__Exercise directions__: The result should be the lines from the one holding "392x536 pixels. How" to the final line of the records below, repeated exactly and with no pictures.

__Recorded information__:
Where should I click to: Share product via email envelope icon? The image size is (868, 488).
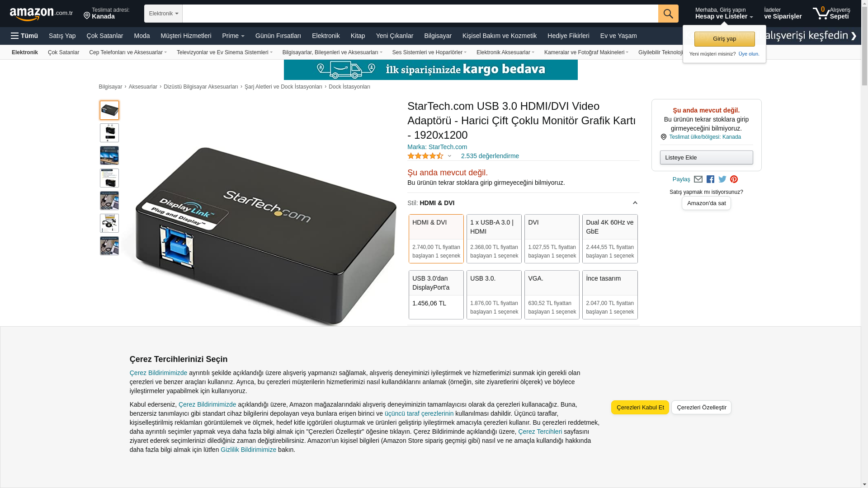(x=698, y=179)
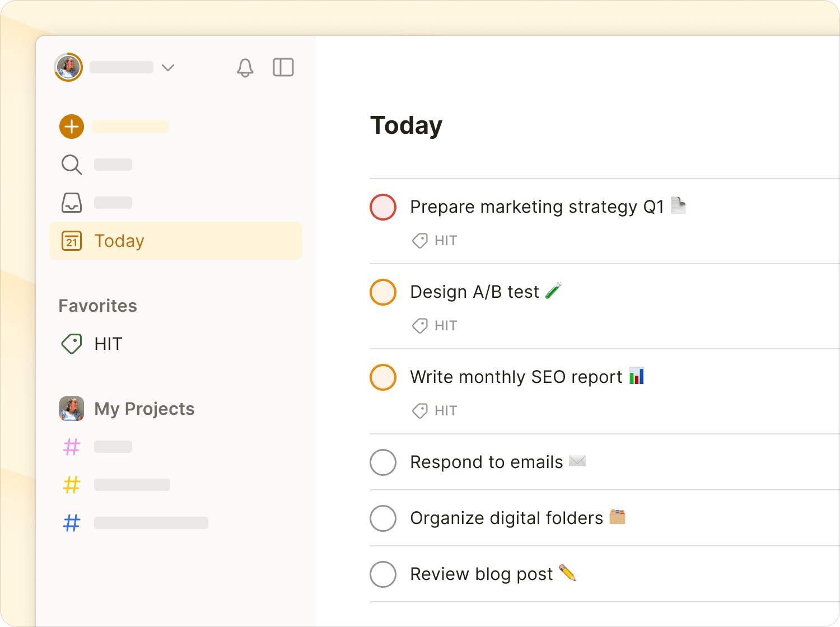This screenshot has width=840, height=627.
Task: Complete the Prepare marketing strategy Q1 task
Action: 383,207
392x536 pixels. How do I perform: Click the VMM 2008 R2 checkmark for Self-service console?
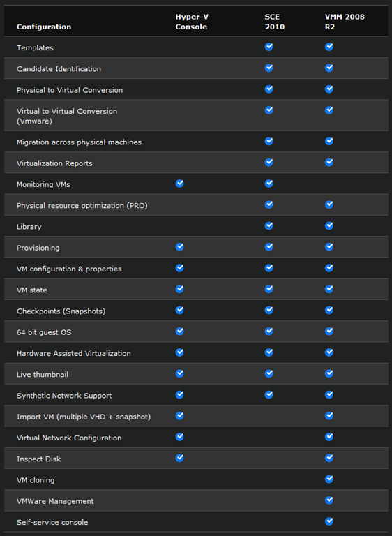[x=329, y=521]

__Response to the task__:
392x536 pixels. How do I perform: Click the VMM 2008 R2 checkmark for Self-service console?
[x=329, y=521]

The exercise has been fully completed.